When faced with financial turmoil (job loss, divorce, etc.), a life insurance policy may be one of the first things to go. Keeping it affordable from the start may help avoid this. Additionally, if you cancel or lapse on your policy, you may face an uphill battle getting another one - especially if your health has declined in any way.
4. Option to Convert Policy
Say you hit the final year or two of your term life insurance policy, but you’d like to keep it going. Some term life insurance policies offer a conversion feature, which allows you to convert the policy into a permanent one.

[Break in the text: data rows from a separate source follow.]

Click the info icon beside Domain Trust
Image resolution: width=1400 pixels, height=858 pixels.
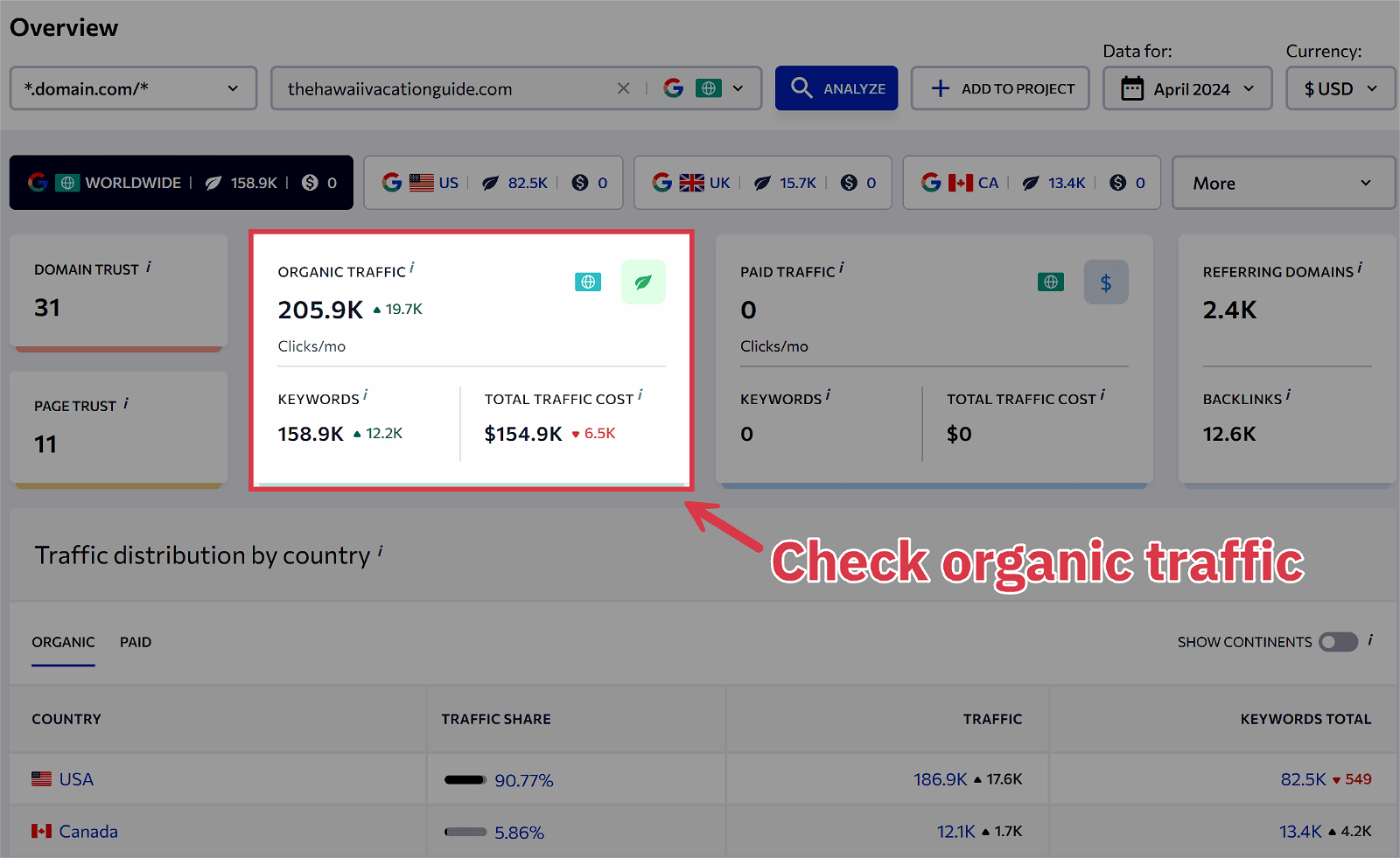pos(149,267)
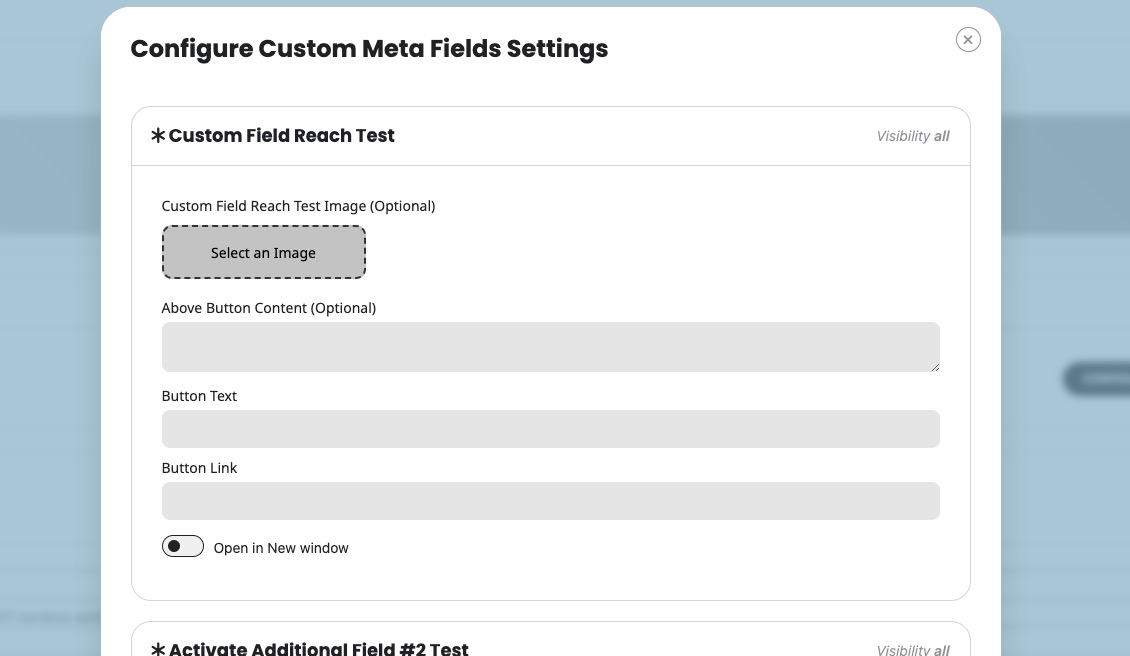Viewport: 1130px width, 656px height.
Task: Click the Above Button Content (Optional) label
Action: point(269,308)
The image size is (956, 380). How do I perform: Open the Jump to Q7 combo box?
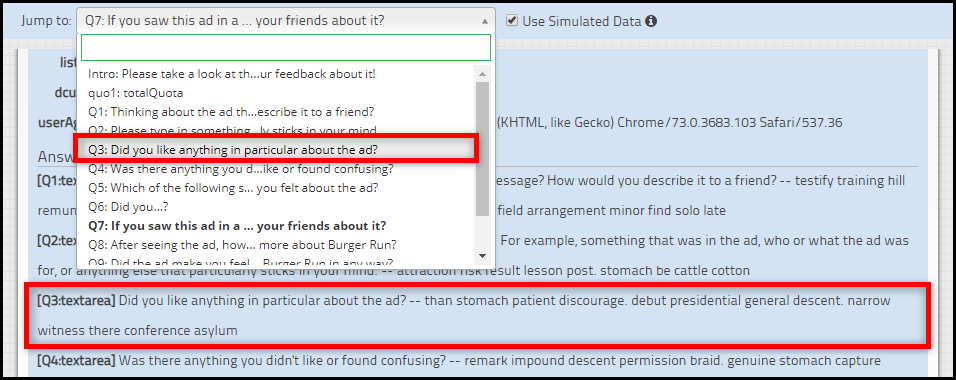click(286, 21)
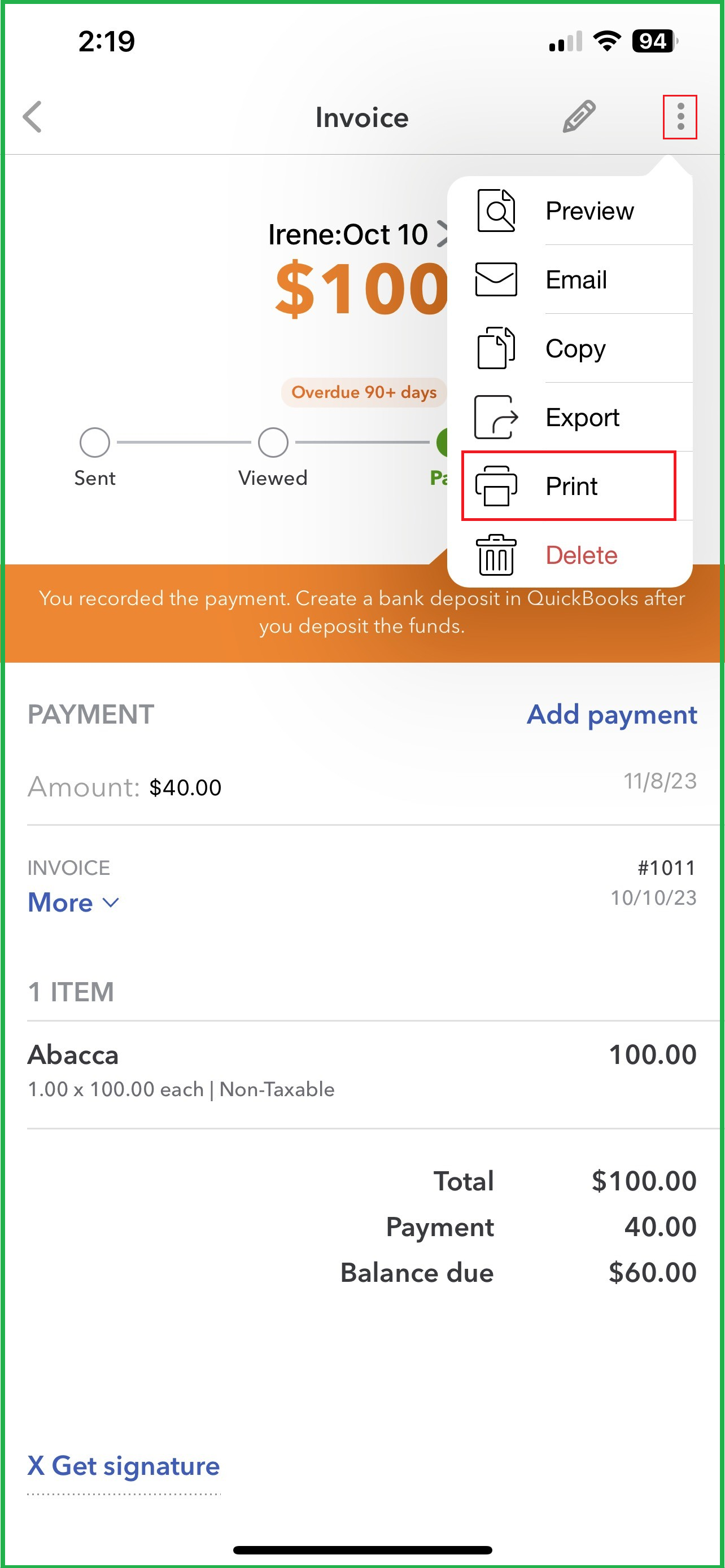The image size is (725, 1568).
Task: Choose Copy from the menu
Action: click(575, 348)
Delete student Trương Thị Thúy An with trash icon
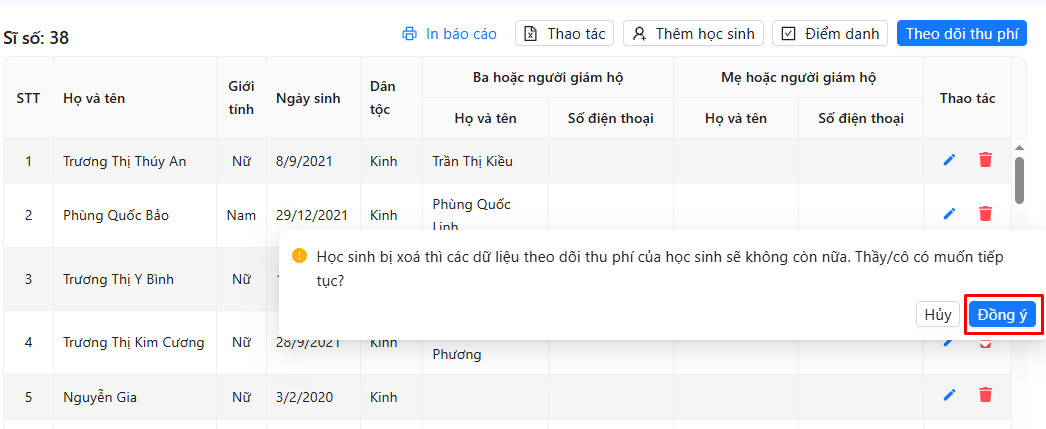Viewport: 1046px width, 429px height. point(985,160)
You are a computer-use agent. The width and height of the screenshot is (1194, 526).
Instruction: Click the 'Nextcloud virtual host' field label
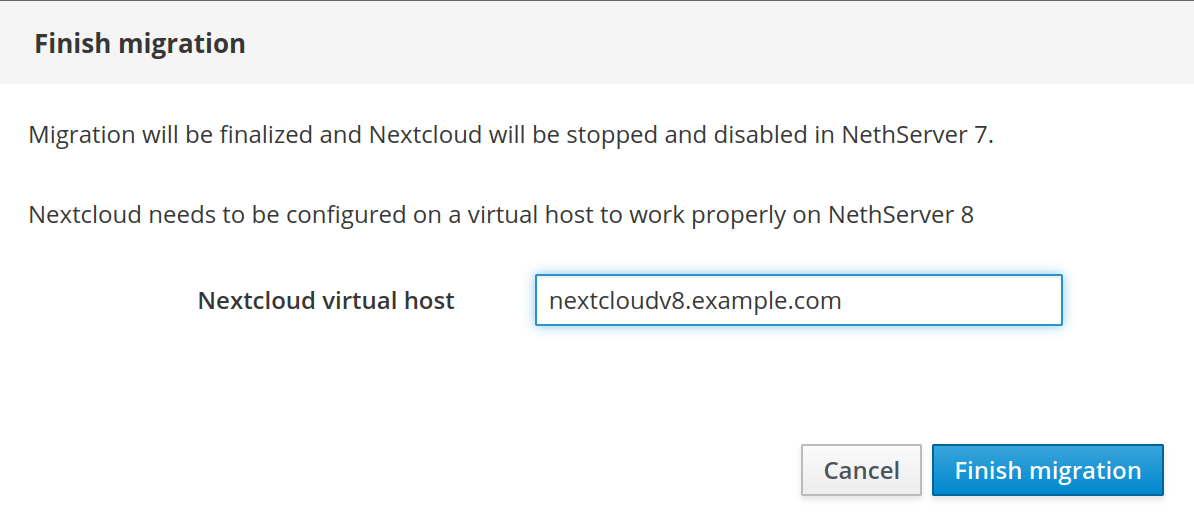coord(326,301)
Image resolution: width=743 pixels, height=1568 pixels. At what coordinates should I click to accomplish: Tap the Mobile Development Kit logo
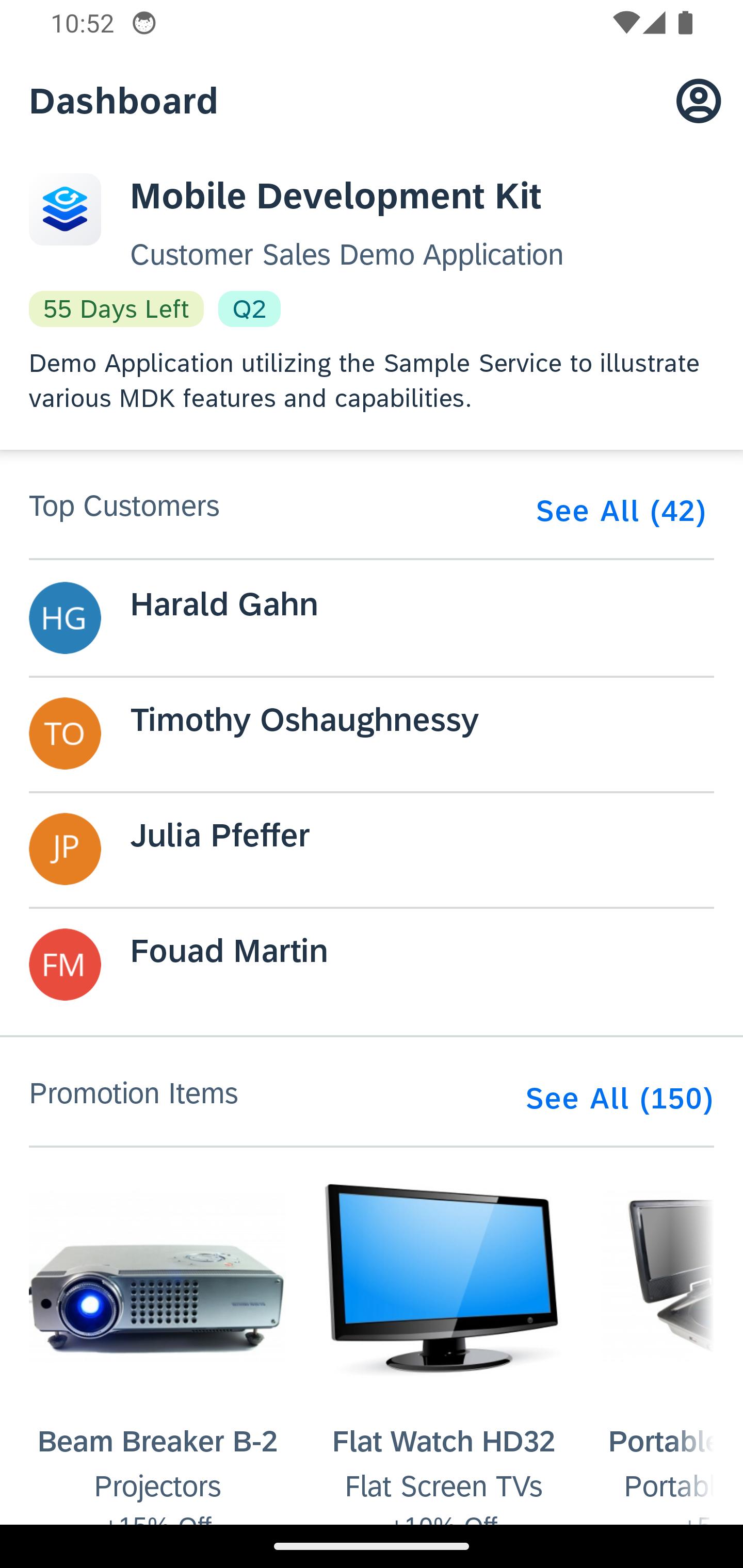pyautogui.click(x=65, y=209)
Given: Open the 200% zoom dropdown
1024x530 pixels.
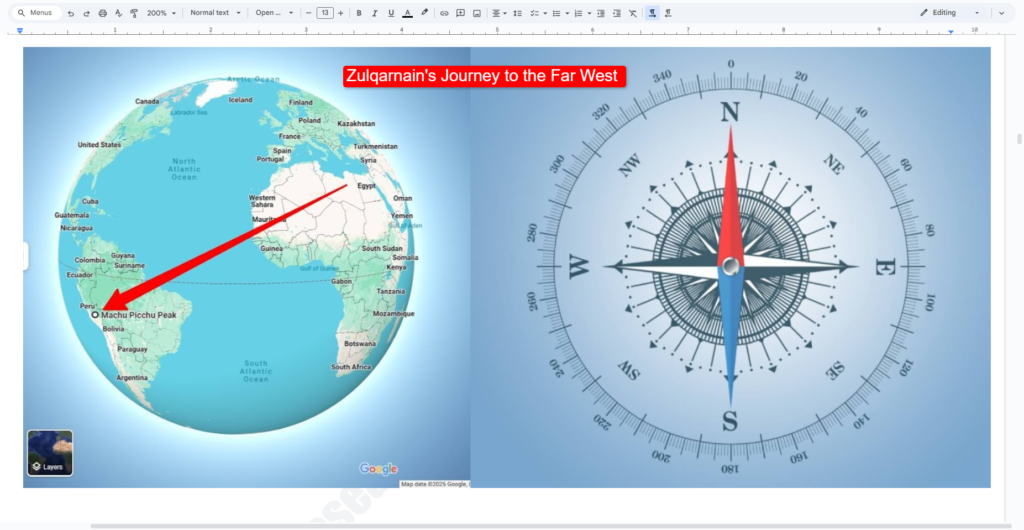Looking at the screenshot, I should tap(161, 13).
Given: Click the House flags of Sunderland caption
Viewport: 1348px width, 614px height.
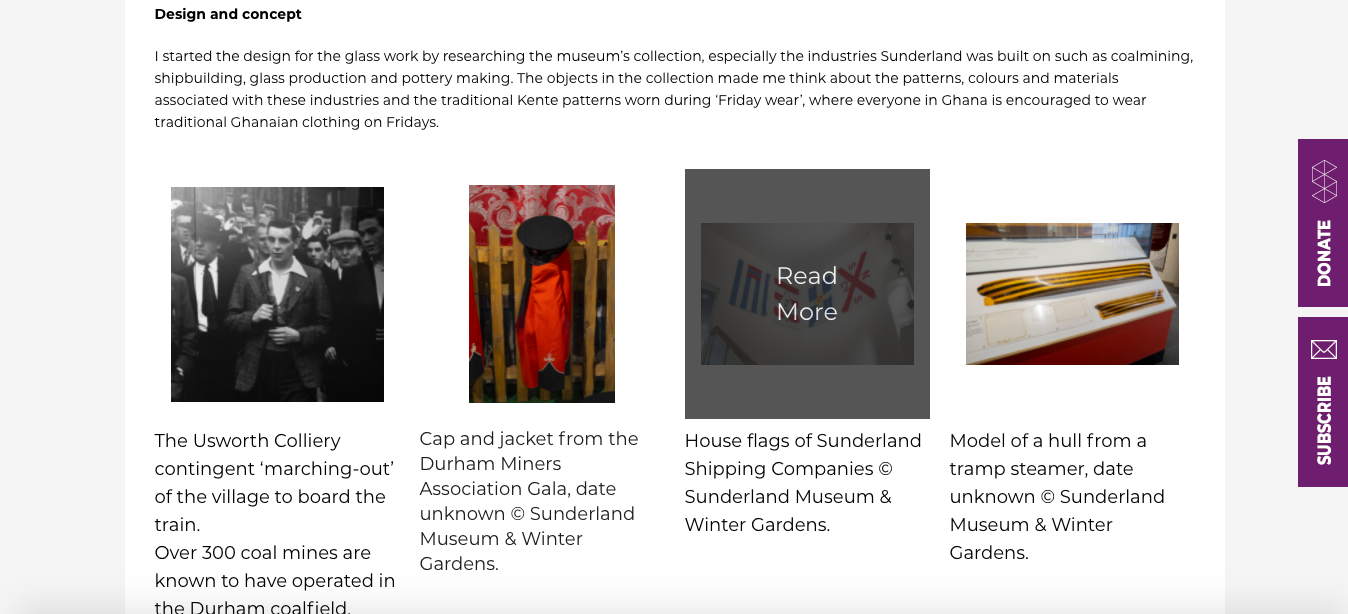Looking at the screenshot, I should coord(802,482).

One major advantage of having this feature is that you avoid having to go back to the market place and start your policy search all over again. If it’s been 20 or 30 years since you initially bought your policy, you may have developed health conditions that could make it harder to obtain a new policy.
5. Living Benefits
It’s important to find a life insurance policy that can offer you certain benefits while you’re still living. Some policies allow you to take premiums already paid back out to cover medical expenses, care, cancer treatments, etc.
Remember that any funds you take back out of your policy will lessen the amount your beneficiaries receive. However, this option could save you and your loved ones from financial turmoil in the event you fall ill or become incapacitated.
You want to know your loved ones are going to be well-cared for in the event that you pass away unexpectedly. Taking the extra time now to look at your options and choose something that’s right for you can make a big difference in how your policy benefits you and your family later down the line. If you’re working with an agent or financial advisor, ask them to help you review your options thoroughly.